Love this question. Okay, so, I have been studying Kanien’keha on and off since 2003. That’s a long time! And I can probably talk at the level of a two-year-old. I’m proud of that! I have enough know-how in Kanien’keha to be able to use resources to help me, which means I can do some learning on my own. And here’s the kicker: I hate English. I don’t understand it. I don’t like it. I can’t teach it! (don’t tell McMaster this because officially, I’m an English professor…). My kid is six and I’m supposed to teach them how to read. It’s really hard for me because I can’t explain why things work they way they do in the English language. Also there’s colonialism, which, you know, I’m not a big fan. English is also a noun-based language, right? It’s all about making everything into a “thing” which brings us right back round to colonialism. Kanien’keha is verb-based; everything is relational and about how you exist in the world. Even though I don’t have enough of Kanien’keha to write fluently, I do understand enough about its syntax to import Kanien’keha linguistic worldview into English word usage: everything has agency, everything is alive, everything is in relation. I’m also beginning to play with using Kanien’keha words that sound like English words.
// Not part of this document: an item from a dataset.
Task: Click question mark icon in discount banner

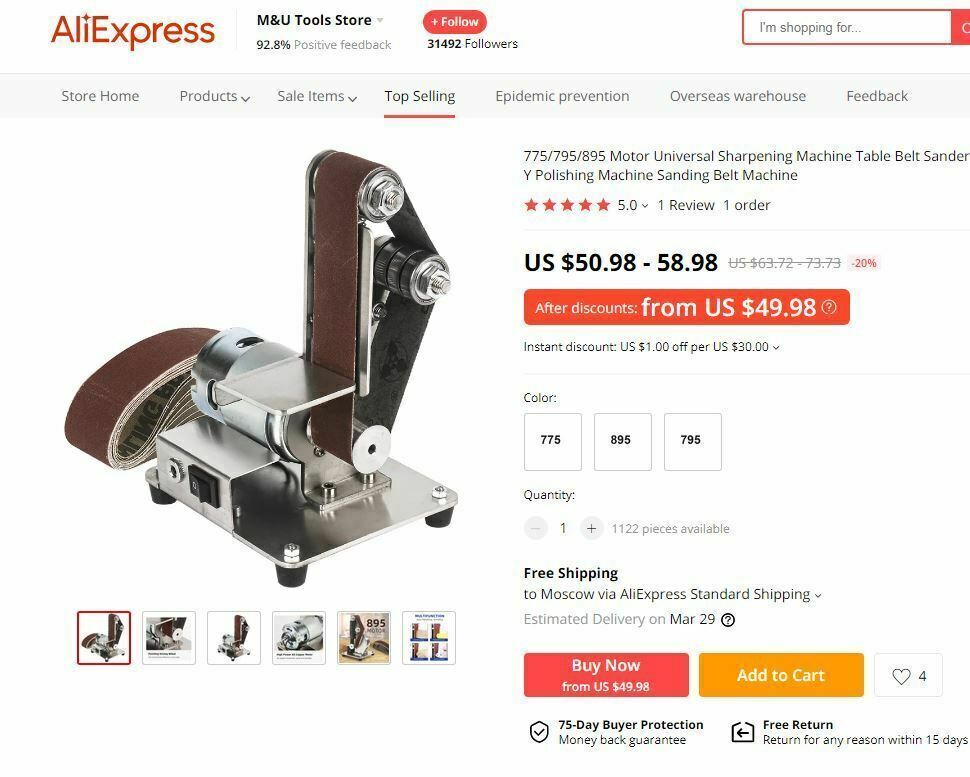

So wahta in Kanien’keha means Maple tree, but it sounds like the English word, water. That’s fun: I want to play!

Whether there is advice you’d give or if you’d just indulge my curiosity—as I find it really interesting to hear about how other writers know when a work is “done”—how do you know when a poem is done, or ready to send out?

Good question. I think it tells me? Like it feels whole. When I read it out loud or record it and then listen to myself speaking it into the world I get a sense of rightness. Like…roundness or fullness. Some pieces are harder to tell than others. For those I usually get a second opinion.

What kinds of poems will excite you and hold your attention as you consider entries for this year’s Open Season Awards?

Hmmmm… I’m really into breaking the rules. Whether that means giving colonialism the middle finger, using a completely different dialect, experimenting with form, or asking me to suspend disbelief as I follow a poet into another world. Anything that says, it’s the end of the world but there’s still beauty and love here. Anything that imagines worlds or ways of being and relating beyond capitalism. I’m also a sucker for experiences of in-betweenness and I know there are lots of you out there that fall into that space/place!

Would you share what writing, music, or any kind of art is giving you joy lately?

I read a lot all over the place so hold on for this: Patricia Lockwood’s Motherland Fatherland Homelandsexuals. alexis pauline gumbs’ Dub: Finding Ceremony. Max Liboiron’s Pollution is Colonialism. Joshua Whitehead’s Making Love With the Land. Felicia Rose Chavez’s The Anti-Racist Writing Workshop. Angela Davis’ Freedom is a Constant Struggle. Nnedi Okorafor’s Akata Woman. Those are the books currently on my nightstand. As for listening: the vs. podcast with Danez Smith and Franny Choi is a must listen! Ooo and I just went to see Florence + The Machine in TO: amazing! I also saw Metric and the Beaches this summer—both fantastic! Vivek Shraya is an inspiration, always. I’m also a huge fan of ChiefLadyBird whose work you can check out on insta. Lots of the art, writing, and music that inspires me comes from Hamilton, where I live, work, and play. Hamilton Artists Inc.—a not-for-profit artist-run centre—just had an exhibit called Born Celestial curated by Alex Jacobs-Blum that was really special. Long answer short, I guess I find my inspiration everywhere I go!